In Singapore, there are no real seasons as we know them in Europe. All year round the daytime temperatures is about 30°C while they fall to 25°C at night. Make sure to bring sun protection as the sun can get quite intense. The humidity is pretty high, and you might experience some spontaneous tropical rains and thunderstorms. In winter the rain is usually heavier than in summer. So, carrying along a small umbrella might be a good idea.

Still, Singapore did not get the nickname “Airconditioned Nation” for nothing. Offices, shopping malls, restaurants, taxis, and the MRT are usually cooled down below normal room temperature. Be aware of not catching a cold in the tropics!

Culture – Language

As a multicultural country, Singapore has many official languages.

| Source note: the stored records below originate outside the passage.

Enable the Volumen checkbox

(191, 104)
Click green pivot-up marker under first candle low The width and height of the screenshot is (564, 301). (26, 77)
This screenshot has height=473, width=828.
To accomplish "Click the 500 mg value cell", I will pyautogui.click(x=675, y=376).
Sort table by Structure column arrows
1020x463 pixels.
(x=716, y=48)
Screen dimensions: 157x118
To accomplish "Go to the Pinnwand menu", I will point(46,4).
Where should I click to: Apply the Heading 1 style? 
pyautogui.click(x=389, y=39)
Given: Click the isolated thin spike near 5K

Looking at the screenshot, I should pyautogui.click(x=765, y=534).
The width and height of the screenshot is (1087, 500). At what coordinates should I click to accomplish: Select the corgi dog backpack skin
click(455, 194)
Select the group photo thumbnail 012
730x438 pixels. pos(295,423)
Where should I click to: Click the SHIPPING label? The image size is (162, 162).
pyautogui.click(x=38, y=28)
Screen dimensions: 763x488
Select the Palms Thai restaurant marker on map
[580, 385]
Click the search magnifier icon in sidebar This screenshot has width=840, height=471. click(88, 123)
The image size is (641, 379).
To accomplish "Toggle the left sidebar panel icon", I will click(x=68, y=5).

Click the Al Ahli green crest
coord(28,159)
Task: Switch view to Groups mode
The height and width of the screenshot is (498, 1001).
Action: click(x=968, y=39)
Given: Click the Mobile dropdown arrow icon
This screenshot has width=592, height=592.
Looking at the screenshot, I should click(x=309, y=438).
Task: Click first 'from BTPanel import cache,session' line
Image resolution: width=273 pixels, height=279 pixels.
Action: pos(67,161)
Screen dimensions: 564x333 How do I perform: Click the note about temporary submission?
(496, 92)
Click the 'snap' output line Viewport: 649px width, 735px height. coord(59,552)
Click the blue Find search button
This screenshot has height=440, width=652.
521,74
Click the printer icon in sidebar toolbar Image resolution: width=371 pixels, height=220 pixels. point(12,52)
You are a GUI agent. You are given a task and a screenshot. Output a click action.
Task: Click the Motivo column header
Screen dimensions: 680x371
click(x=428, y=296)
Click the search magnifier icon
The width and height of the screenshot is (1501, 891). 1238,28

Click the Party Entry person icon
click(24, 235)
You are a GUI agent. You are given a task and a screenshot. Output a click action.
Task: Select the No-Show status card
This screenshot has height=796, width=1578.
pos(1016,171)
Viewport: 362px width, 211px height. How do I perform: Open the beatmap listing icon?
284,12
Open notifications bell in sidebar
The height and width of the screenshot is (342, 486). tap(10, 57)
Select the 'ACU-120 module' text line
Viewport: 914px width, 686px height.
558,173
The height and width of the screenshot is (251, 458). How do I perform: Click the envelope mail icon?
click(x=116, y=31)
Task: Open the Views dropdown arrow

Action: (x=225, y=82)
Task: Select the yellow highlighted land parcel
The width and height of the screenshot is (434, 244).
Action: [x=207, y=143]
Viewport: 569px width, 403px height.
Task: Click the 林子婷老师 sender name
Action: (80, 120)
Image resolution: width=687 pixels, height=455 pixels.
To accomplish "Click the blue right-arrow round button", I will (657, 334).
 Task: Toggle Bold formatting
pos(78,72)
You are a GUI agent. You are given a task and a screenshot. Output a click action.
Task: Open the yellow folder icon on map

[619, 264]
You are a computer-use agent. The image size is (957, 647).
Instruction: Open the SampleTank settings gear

Still, English is most commonly used. The local colloquial language is “Singlish” – a mixture of English and phrases with influences from Chinese, Malay and Indian languages. It is for example very common to add a “lah” at the end of a phrase. The pronunciation of some words might also be (slightly) different to the formal English you are used to.

Furthermore, you should know that Singaporeans use lots of abbreviations to keep the language as simple as possible. Reading about the transportation you might have already learned the abbreviations for the trains MRT and LRT. Another acronym you will hear a lot is HDB (Housing Development Board). Singaporeans are using it when talking about big public residential buildings built by the government.

If you feel like having some coffee to overcome long working days, it might get a bit more complicated than you thought. There are lots of new “Coffee-vocab” to learn to order local coffee. “Kopi” for example equals to a coffee with milk and sugar, while “Kopi-O Kosong” is black coffee without sugar. Have fun figuring out what you have to say in order to get your coffee!

Culture – Food

You won’t just need a guide to order coffee in Singapore. Singapore offers a great variety of food as well – check out the comprehensive Michelin Guide. Even though the people in Singapore have different backgrounds, ethnicities, and religions, they all have one thing in common: their love for good food.

You can get everything here: Indian Prata, Malay Nasi Lemak or Chinese Dim Sum, just to name some of the numerous delicious dishes. Locals will mostly have their lunch and dinner in restaurants or at food courts. The Singaporean food courts are called hawkers. They contain a mixture of different cuisines. Typical local dishes are Chicken Rice, Laska, Kaya Toast. You can get your lunch or dinner starting from S$5.

Hopefully, this short article can provide answers to some of the questions you’ve had and will facilitate you settling in in Singapore. Enjoy your stay and have a great time experiencing all the different faces of this wonderful country!